Um ataque sem precedentes ao SUS e em especial à política de Atenção primária em Saúde foi colocado em operação em meio à guerra contra o Coronavírus.
O Governo de Jair Bolsonaro aproveita-se do cenário pandêmico para tentar justificar a criação de uma agência privada para gestão da saúde pública. O órgão, criado no último dia 20 de março, pelo Decreto 10.283/2020. vai afetar em cheio as redes de atenção primária à Saúde.
Mostramos aqui que entidades de todo o país relacionadas à saúde classificaram a recém-criada Agência Para o Desenvolvimento da Atenção Primária à Saúde (Adaps) como uma grave ameaça aos brasileiros que dependem das unidades básicas de saúde e dos programas de saúde da família.
Vamos tentar explicar melhor os efeitos nocivos que essa iniciativa vai desencadear.
Em primeiro lugar, como temos demonstrados com exemplos e fatos ocorridos em todas as partes do Brasil, todas as iniciativas que envolvem a terceirização do SUS têm grande potencial de tornarem-se grandes portas para prática de corrupção e de caixa 2 para campanhas eleitorais. Os próprios órgãos de controle criticam o modelo de gestão, por eliminar procedimentos habituais de transparência, isonomia e providência da administração pública direta.
A Rede Nacional De Médicas e Médicos Populares, uma das organizações que subscreve uma nota de repúdio à criação da agência, afirma que o governo realizou um processo “peculiar” de definição de um novo ordenamento de atenção primária à saúde. Apesar de ter sido criada pelo Governo Federal, este não tem jurisdição sobre a Adaps. Isso significa que a agência assumirá atribuições que antes eram da alçada da União, estados e municípios em relação ao ordenamento e funcionamento de serviços de atenção primária à saúde do país.
Ao site Brasil de Fato, o médico Vinicius Ximenes, da Rede Nacional De Médicas e Médicos Populares explica que na prática fica implícita à este novo ente uma série de responsabilidades que vêm da União, dos Estados e municípios. “Isso para que este ente, que não tem nenhuma relação com o Estado, possa cuidar de um aspecto valioso em relação à organização das políticas de saúde no Brasil: a atenção primária à saúde”, pondera o médico sanitarista.
As responsabilidades da nova agência passam a ser desde o provimento de profissionais da saúde até a construção do mapa de necessidades, onde serão alocados os trabalhadores etc.
Desta forma, o governo se utiliza da construção de uma narrativa de que precisa de mais médicos e, por isso, criou a ADAPS: para melhorar a gestão de contratação. “Só que dentro dessa ideia de emergência, é nesse momento que as negociatas não muito transparentes podem começar acontecer”, alerta.
Enxugamento do Mais Médicos
Outra denúncia das entidades contrárias à Adaps é a decisão do Governo de desligar médicos participantes do 13º ciclo do Projeto Mais Médicos para o Brasil (PMMB).
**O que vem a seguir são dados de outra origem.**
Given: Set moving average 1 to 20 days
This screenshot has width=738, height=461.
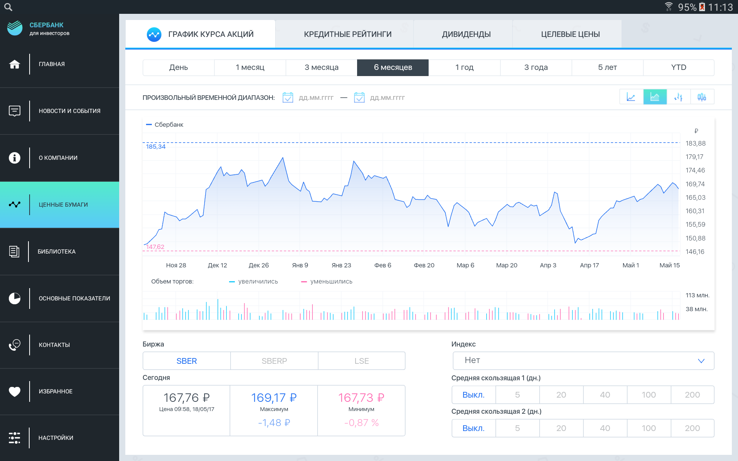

Os desligamentos estão programados para a partir do dia 25 de abril.
Os especialistas e membros das organizações que assinam o manifesto falam em uma lógica de “uberização” na contratação de médicos, dentro dos parâmetros que serão dados pela criação da Carteira de Trabalho Verde-Amarela, e a fragilização da atual Consolidação das Leis do Trabalho (CLT), pela reforma trabalhista que corre em paralelo.
“A principal preocupação que nós temos é de o governo começar a fazer uma série de investimentos que vão alimentar essas relações público privadas que vão começar a ter uma lógica de uberização do ponto de vista do trabalho médico”, afirma Ximenes.
Esse tipo de vínculo trabalhista certamente impactará na qualidade da relação médico-paciente, que no contexto da atenção primária deveria ser um foco prioritário para a implementação de práticas humanizadas em saúde.